[EXERCISE DIRECTIONS]
Work through the records below and copy every line that includes "resolution".

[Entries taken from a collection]
--- START ---

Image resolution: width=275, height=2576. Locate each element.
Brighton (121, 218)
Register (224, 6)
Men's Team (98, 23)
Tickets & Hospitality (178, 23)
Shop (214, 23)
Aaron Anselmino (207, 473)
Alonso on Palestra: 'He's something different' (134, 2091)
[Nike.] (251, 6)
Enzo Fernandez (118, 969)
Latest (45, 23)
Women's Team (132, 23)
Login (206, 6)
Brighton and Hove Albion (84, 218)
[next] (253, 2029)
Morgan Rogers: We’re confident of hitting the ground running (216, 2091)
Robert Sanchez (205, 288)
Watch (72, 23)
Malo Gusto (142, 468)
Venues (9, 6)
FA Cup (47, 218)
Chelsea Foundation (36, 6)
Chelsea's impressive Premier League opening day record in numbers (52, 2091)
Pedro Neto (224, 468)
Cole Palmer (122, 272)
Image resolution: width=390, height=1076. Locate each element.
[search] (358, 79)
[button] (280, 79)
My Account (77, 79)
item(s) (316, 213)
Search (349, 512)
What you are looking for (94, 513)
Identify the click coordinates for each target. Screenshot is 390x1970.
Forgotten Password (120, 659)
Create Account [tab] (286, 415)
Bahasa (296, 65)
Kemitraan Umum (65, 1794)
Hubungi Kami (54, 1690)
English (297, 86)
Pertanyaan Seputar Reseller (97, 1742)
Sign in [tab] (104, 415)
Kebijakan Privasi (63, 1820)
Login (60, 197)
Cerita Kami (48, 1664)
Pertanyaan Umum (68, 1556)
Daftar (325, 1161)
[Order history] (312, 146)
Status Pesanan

--- END ---

[OUTPUT OF THE EXERCISE]
Image resolution: width=275, height=2576. Locate each element.
Image resolution: width=390, height=1076. Locate each element.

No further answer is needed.